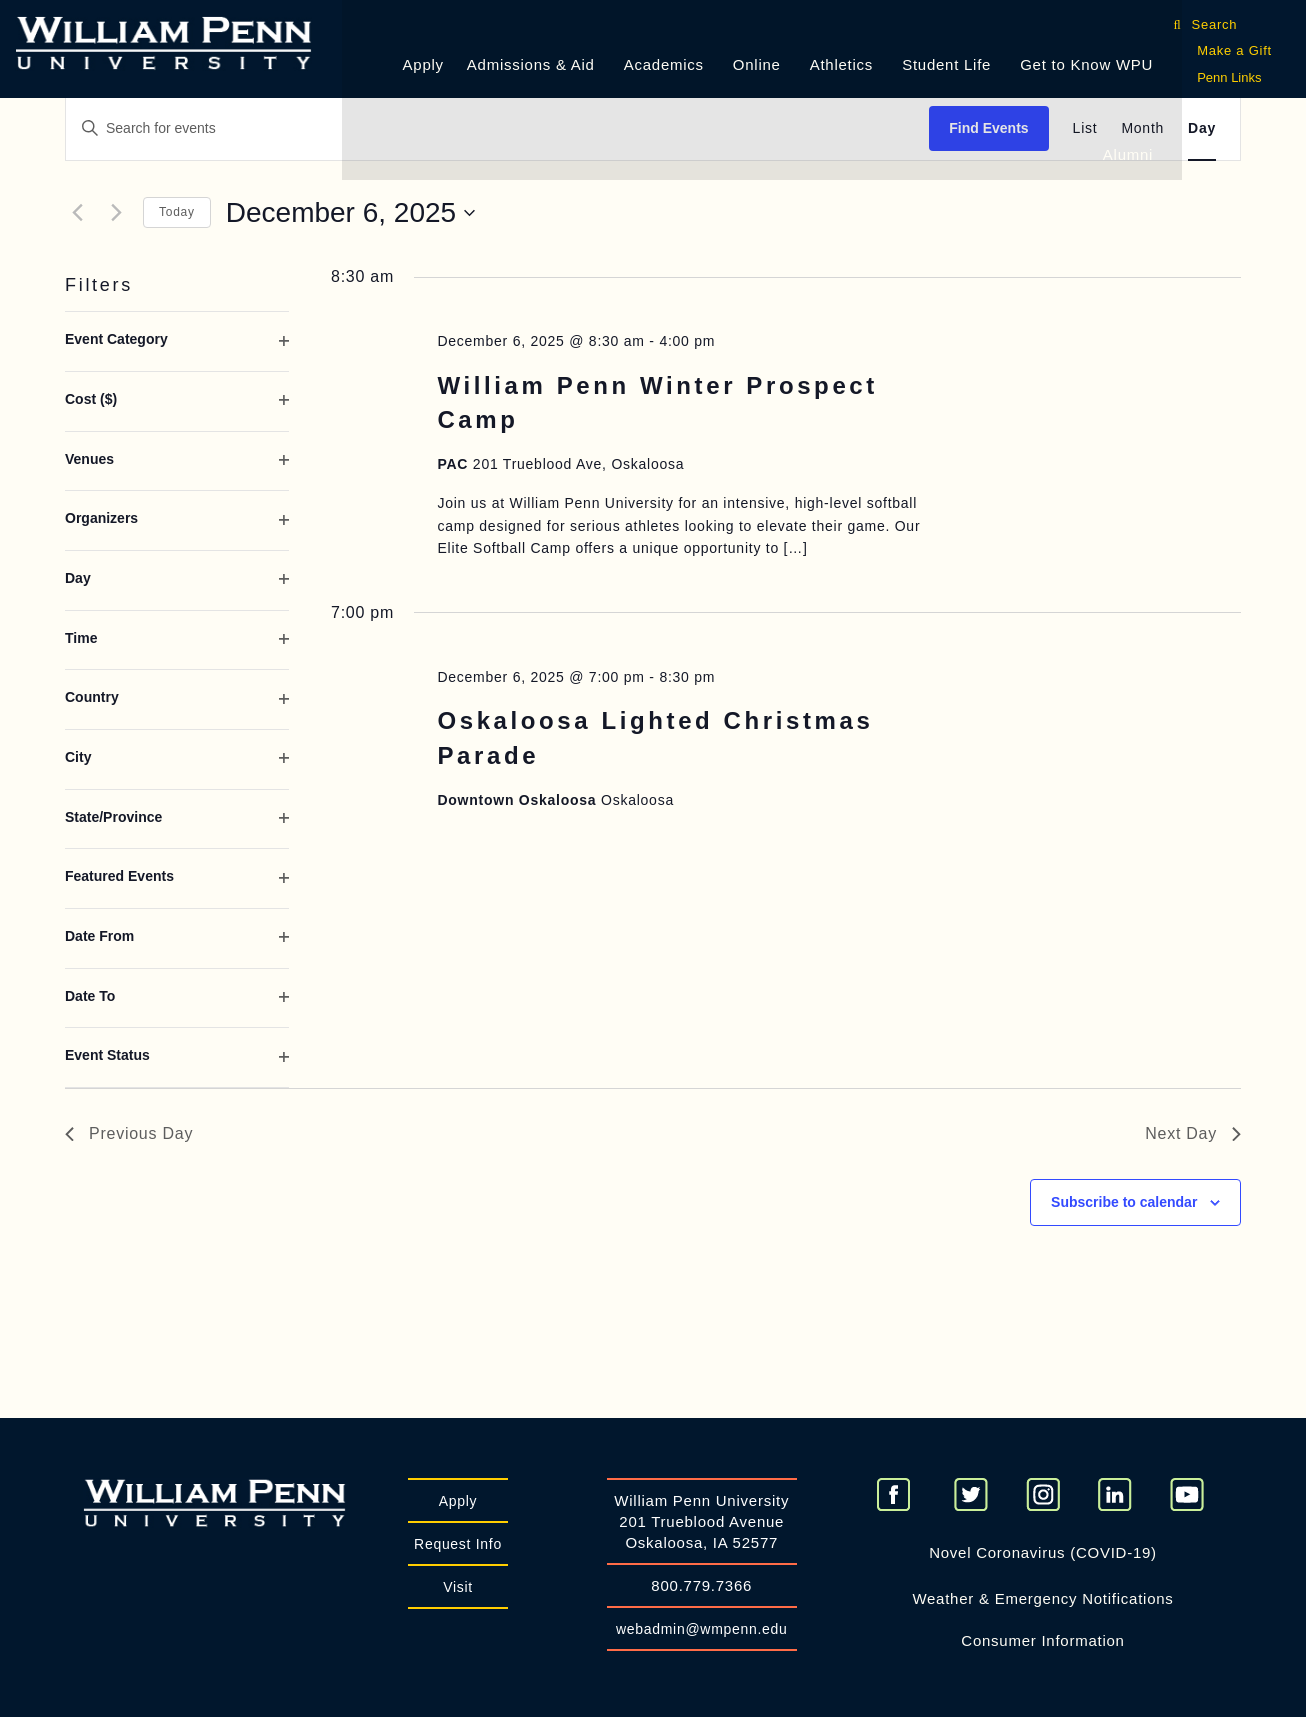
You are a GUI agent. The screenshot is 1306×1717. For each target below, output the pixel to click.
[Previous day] (77, 213)
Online (757, 64)
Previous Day (129, 1133)
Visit (458, 1587)
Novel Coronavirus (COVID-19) (1043, 1552)
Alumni (1128, 154)
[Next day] (116, 213)
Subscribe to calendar (1124, 1202)
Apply (423, 64)
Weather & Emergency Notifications (1042, 1598)
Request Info (458, 1544)
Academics (664, 64)
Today (177, 212)
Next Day (1193, 1133)
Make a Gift (1234, 50)
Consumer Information (1042, 1640)
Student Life (946, 64)
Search (1217, 24)
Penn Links (1229, 77)
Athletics (841, 64)
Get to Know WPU (1086, 64)
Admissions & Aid (531, 64)
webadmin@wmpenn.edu (702, 1629)
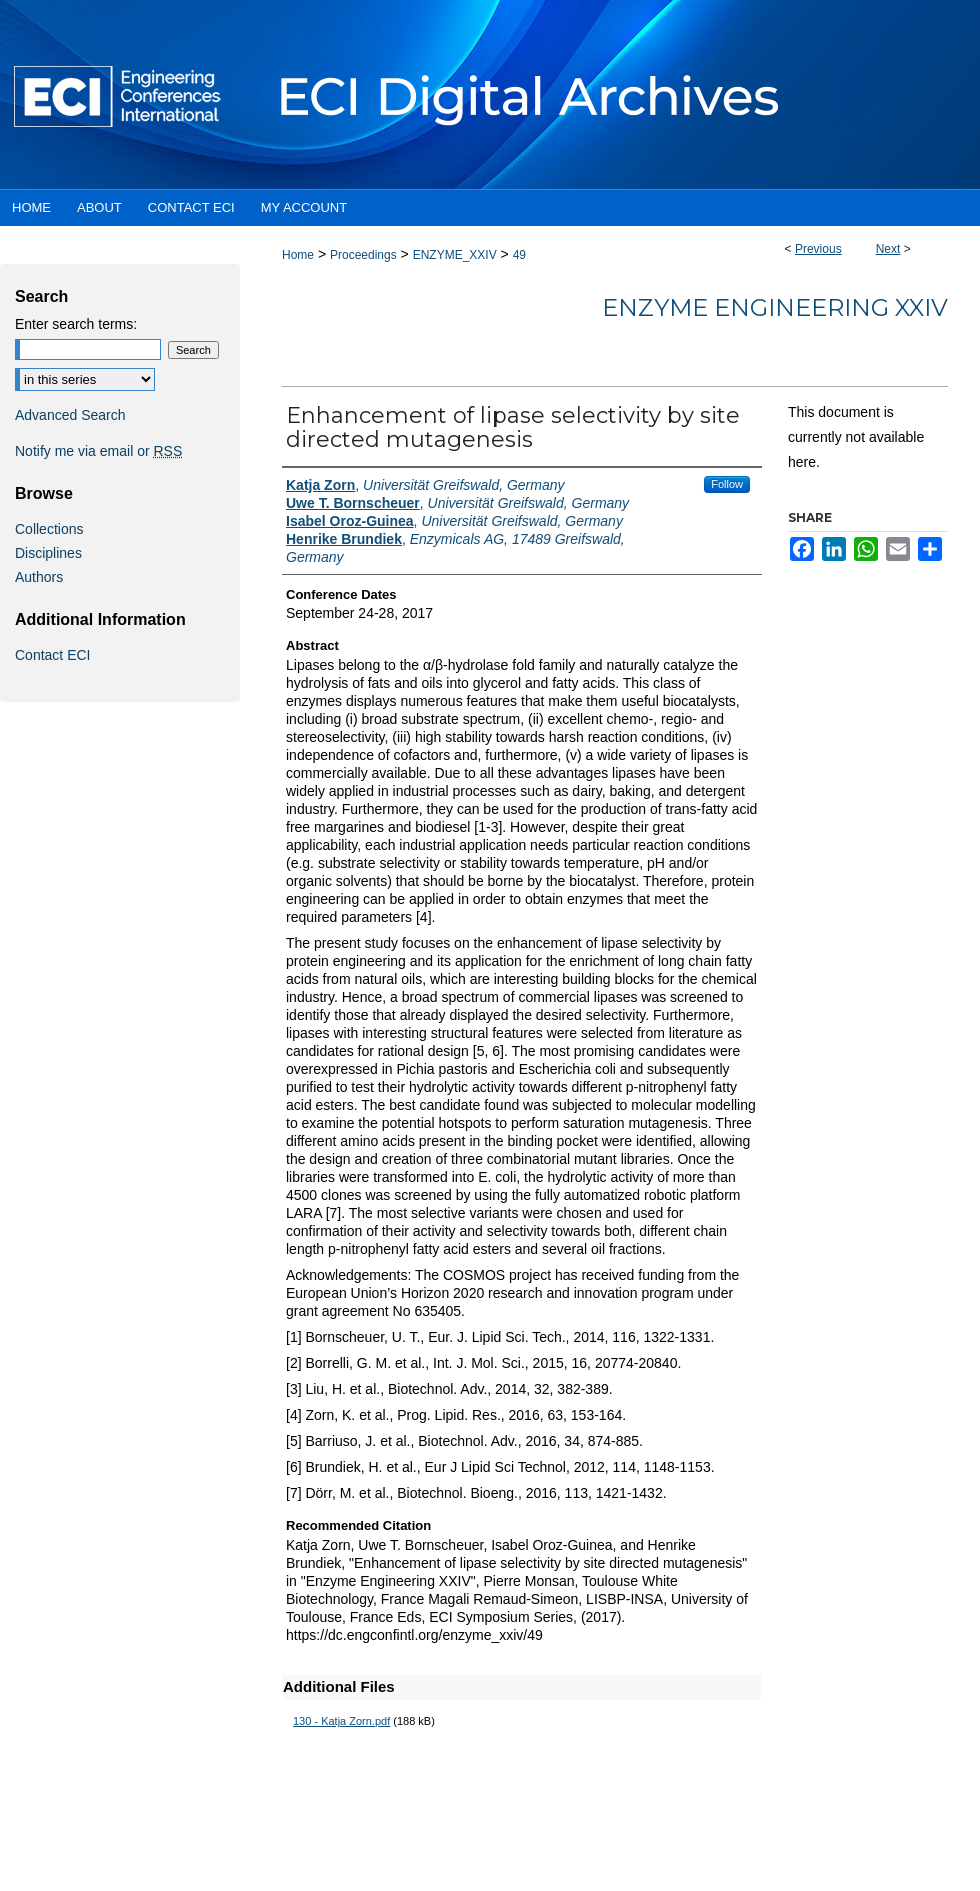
_ _ _ _ _ _ _
Each line from the one holding "Weather & Emergency" through the final line of the data needs to be transcribed exactly. Include both ends, skip the pictures, and add nothing.

Weather & Emergency Notifications (1042, 1598)
Request Info (458, 1544)
Academics (664, 64)
Today (177, 212)
Next Day (1193, 1133)
Make a Gift (1234, 50)
Consumer Information (1042, 1640)
Student Life (946, 64)
Search (1217, 24)
Penn Links (1229, 77)
Athletics (841, 64)
Get to Know WPU (1086, 64)
Admissions & Aid (531, 64)
webadmin@wmpenn.edu (702, 1629)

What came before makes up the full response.